Comme à chaque édition, les cours familiales, les rues, les toits de maison et tous les endroits singuliers de Bamako-Coura se sont ouverts et prêtés au jeu de la 5e édition du Festival Les Praticables, du 8 au 17 décembre 2023.
La conférence de lancement, le vendredi 8 décembre, annonçait déjà les couleurs d’un événement qui se veut la « Fabrique citoyenne d’un nouveau théâtre d’art populaire ». Une phrase, sur les visuels, qui porte en elle tout le sens de ce festival. L’objectif étant de réunir la population pour une grande fête populaire culturelle, l’événement est devenu, au fil du temps, une co-production des organisateurs et des populations de Bamako-Coura. Tout au long de la période, le quartier devint ce que le journaliste culturel Issouf Koné appellera « un laboratoire artistique » où tout est objet de création.
Créé en 2017, l’événement qui se tenait chaque année est « passé de festival en biennale » à Bamako-Coura et dans d’autres espaces culturels du Mali. Ils étaient de la République démocratique du Congo, de la République du Congo, de la Centrafrique, du Sénégal, de la France, du Nigéria, pour ne citer que ceux-ci, comme artistes internationaux, en plus d’une trentaine d’artistes nationaux.
Un programme riche
Pendant plus d’une semaine, plusieurs projets ont été présentés par les artistes. Les artistes semblaient avoir pour mission « de rencontrer la population, discuter avec elle », a expliqué Lamine Diarra, directeur de Kuma Sô Théâtre, la structure organisatrice, lors la conférence de lancement. Il s’agit, en effet, d’une immersion afin de produire ou créer des contenus qui ressemblent aux populations. Des créations inspirées de leurs aspirations, qui s’exprimeraient de mille manières dans le langage de l’art. C’est aussi cela le slogan du festival « Faire de rien quelque chose ».
Des spectacles de danse, de poésie, des parades dans la rue, des installations d’artistes visuels, des concerts, des expositions photos et des ateliers de peintures, etc. En plus du théâtre, le festival accueillait plusieurs autres activités permettant de raconter une histoire. « Un événement pluridisciplinaire », Mme Djiré Mariam Diallo, maire de la Commune III.
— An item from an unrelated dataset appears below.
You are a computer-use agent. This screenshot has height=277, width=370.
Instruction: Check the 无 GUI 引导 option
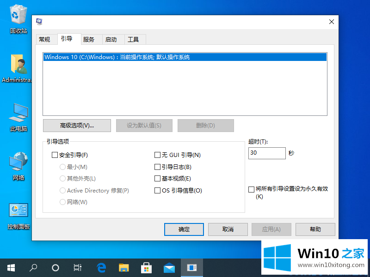157,155
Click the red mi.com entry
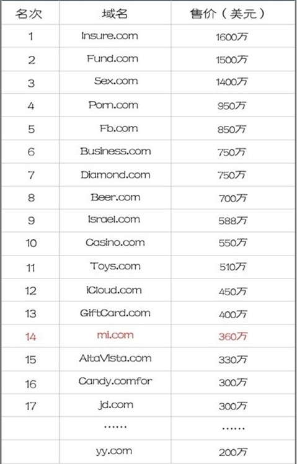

L’ambiance débute par la parade des bouchers : Abarbarba, une traditionnelle manifestation des bouchers qui a lieu chaque année à Mopti au mois de février. Une grande première cette année, précise Lamine Diarra, qui a grandi dans la région et a eu l’idée de l’inclure dans le programme de cette édition. « On invite de plus en plus les régions à venir à Bamako », confia-t-il. Les régions étaient à l’honneur : notamment Mopti avec des projets participatifs comme l’exposition des œuvres d’art des femmes de Mopti conduite par l’artiste Amadou Sanogo ou encore Et on se raconte, dirigé par Jeanne Diama, une pièce de théâtre des lycéennes de Mopti racontant leurs combats, leurs aspirations et leurs perspectives. En tant que festival qui promeut le théâtre populaire au Mali, d’autres projets participatifs étaient également au programme comme Génération B, le spectacle vivant qui questionnait ou sinon faisait réfléchir sur le rôle du théâtre dans la société ; Le projet Ado qui, sous la conduite de l’artiste français Pascal Colin, mettait en scène des adolescents de Bamako, pour parler de leurs préoccupations et aspirations.
Promotion du vivre-ensemble
Devenu « désormais une coproduction entre le quartier et Kuma sô Théâtre », Les Praticables est une fête populaire culturelle qui mobilise désormais. De sa jeunesse, aux femmes, toutes les familles se le sont finalement approprié. « Certes, avant le festival, il y avait la cohésion et l’harmonie dans le quartier mais il est venu renforcer ce lien davantage », témoigne Mme Coulibaly dont le domicile servait de cadre pour la conférence de lancement. « L’utilité de ce festival est grande. Il a un impact énorme sur l’éducation des enfants, des jeunes et même des adultes qui apprennent des choses tout en s’amusant (…). Notre souhait est de faire atteindre Les praticables partout où il est possible », confie Bakary Diarra dit « Abel », un ancien député de la commune III qui accompagne l’événement depuis ses débuts.
En plus de célébrer la culture, Les Praticables dépasse les frontières. Il est donc et maintenant une fête panafricaine. « L’une de nos politiques aussi est de faire le pont entre l’Afrique francophone et anglophone », souhaite Lamine Diarra. Le moins que l’on puisse dire est que le festival Les Praticables 2023 a tenu la promesse d’être cette plateforme de dialogues qui réunit les idées de tout horizon où le « local » exprime l’universel.